#### Your task
Go to the line below that contains "Instruction: Check the". From there to the end of the records, reproduce each line exactly, except the pictures.

#### Stored data entries
========
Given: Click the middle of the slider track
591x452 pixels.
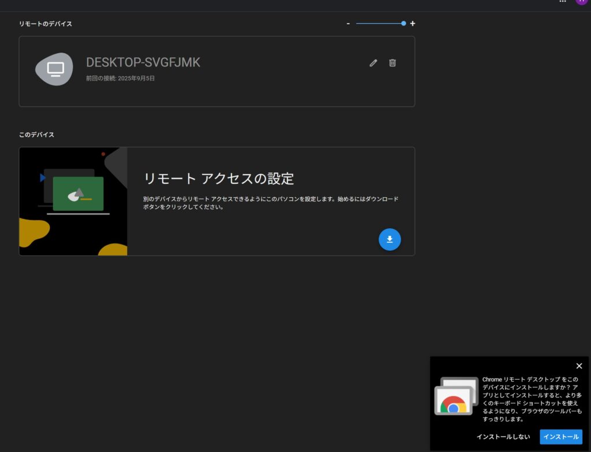Looking at the screenshot, I should [x=379, y=24].
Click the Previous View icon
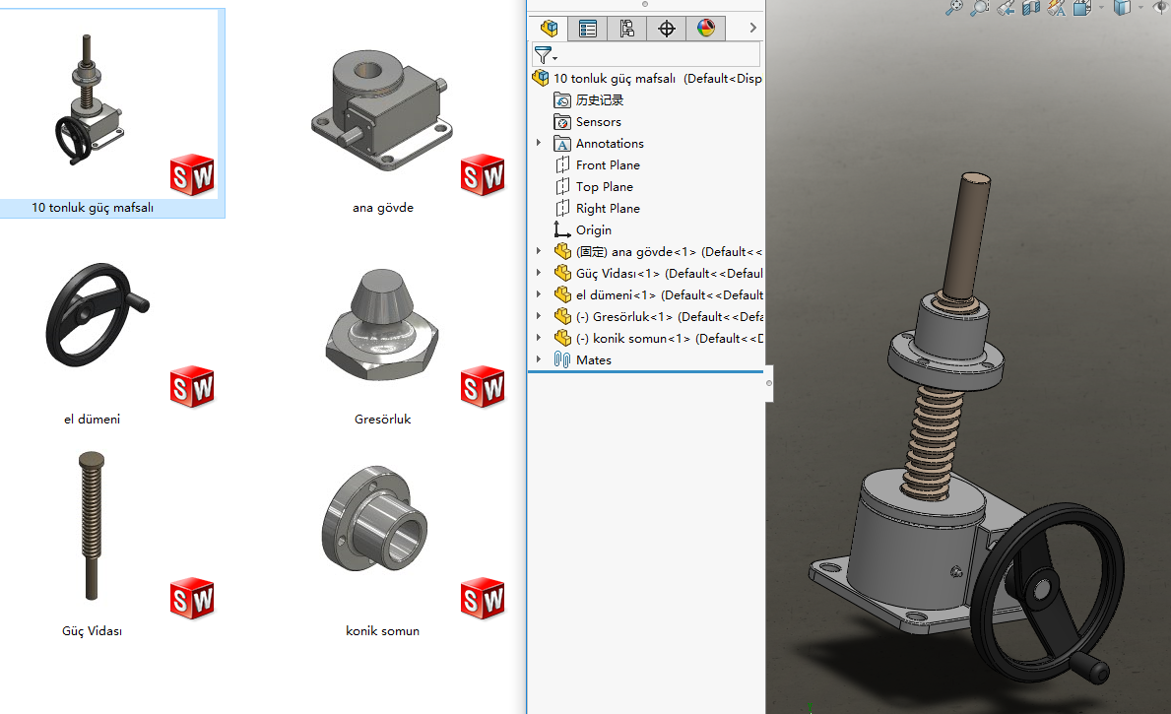 pos(1006,8)
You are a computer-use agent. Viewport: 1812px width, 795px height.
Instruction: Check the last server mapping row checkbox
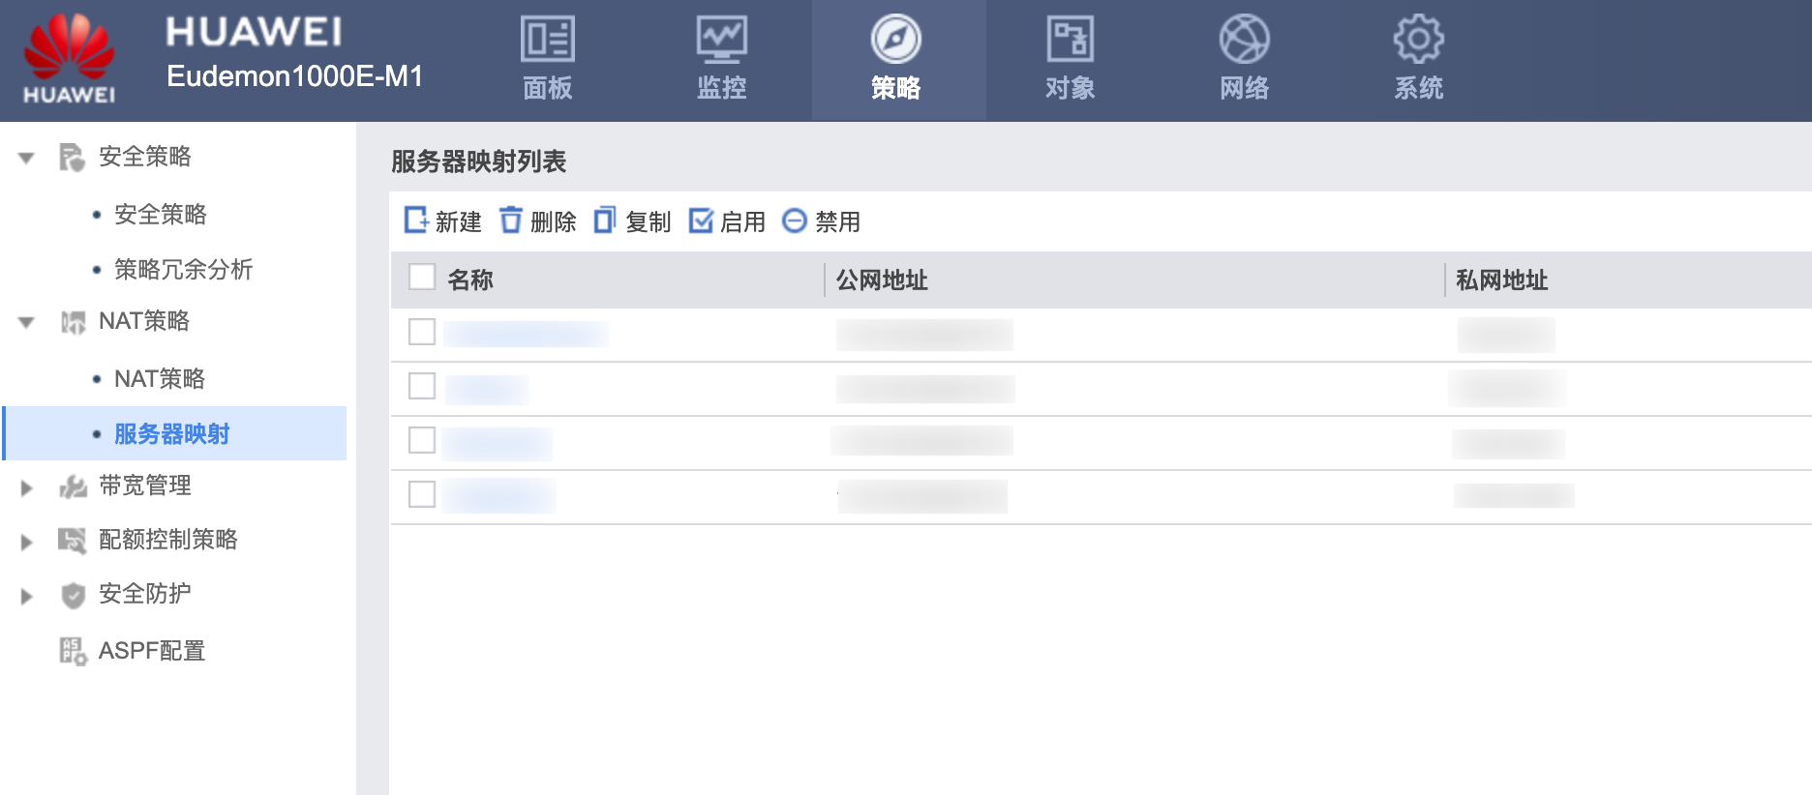(422, 494)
========
#### Answer to this exercise
Instruction: Check the last server mapping row checkbox
(422, 494)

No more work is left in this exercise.